Propos recueillis par Zahirah RADHA

Q : Vous attendiez-vous à ce que le promoteur Avinash Gopee se rétracte du projet de développement touristique à Anse-La-Raie ?

Non, mais nous avions foi dans la validité de not but. Nous nous sommes opposés à ce projet, vu l’immense tort qu’il allait causer à l’écologie de la région, et la perte qu’il aurait représenté pour les vacanciers et les habitants de l’endroit. Nous éprouvions aussi une crainte légitime pour l’avenir du Youth Centre qui a permis à plusieurs générations d’enfants défavorisés le plaisir d’avoir accès à la plage et de passer un séjour au bord de la mer.

Que le promoteur ait renoncé au projet, c’est pour le collectif une victoire qu’on apprécie à sa juste valeur.

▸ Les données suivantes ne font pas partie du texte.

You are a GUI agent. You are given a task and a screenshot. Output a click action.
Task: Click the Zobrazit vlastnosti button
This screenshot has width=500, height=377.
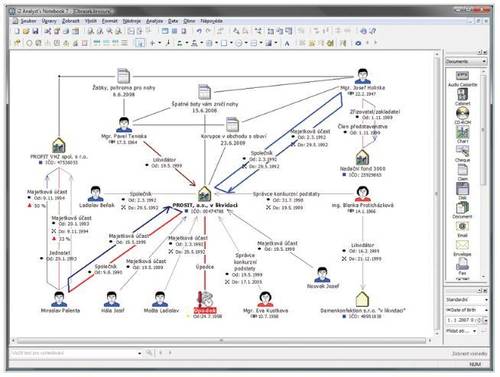point(469,353)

Ceci dit, le danger n’a pas encore été écarté, surtout si le gouvernement compte toujours maintenir le masterplan. Selon le Government Notice (GN) 1253 de 2019, la surface de la plage a été réduite de 7, 5 hectares alors que le masterplan porte sur une surface globale d’une centaine d’arpents, comprenant le Youth Centre, le débarcadère des pêcheurs à St-François – Calodyne, le campement du Gouverneur, la plage publique et la zone que les habitants de l’endroit appellent Mare-La-Raie, à côté du Paradise Cove Hotel.

Q : Pourquoi parlez-vous d’écologie en danger ?

Cette zone est très importante puisqu’elle compte des mangroves qui servent à la reproduction des alevins, ainsi que des sites de migration pour des oiseaux migrateurs. Ceux-ci arrivent en grand nombre à partir de septembre et allant jusqu’aux mois de février et mars. Le site sert également de reproduction pour des huîtres spéciales connues comme « Écailles d’Argent » et d’autres espèces qui ont été identifiées par l’ONG Reef Conservation.

Q : N’y a-t-il eu donc eu aucune étude ou consultation avant l’élaboration de ce projet ?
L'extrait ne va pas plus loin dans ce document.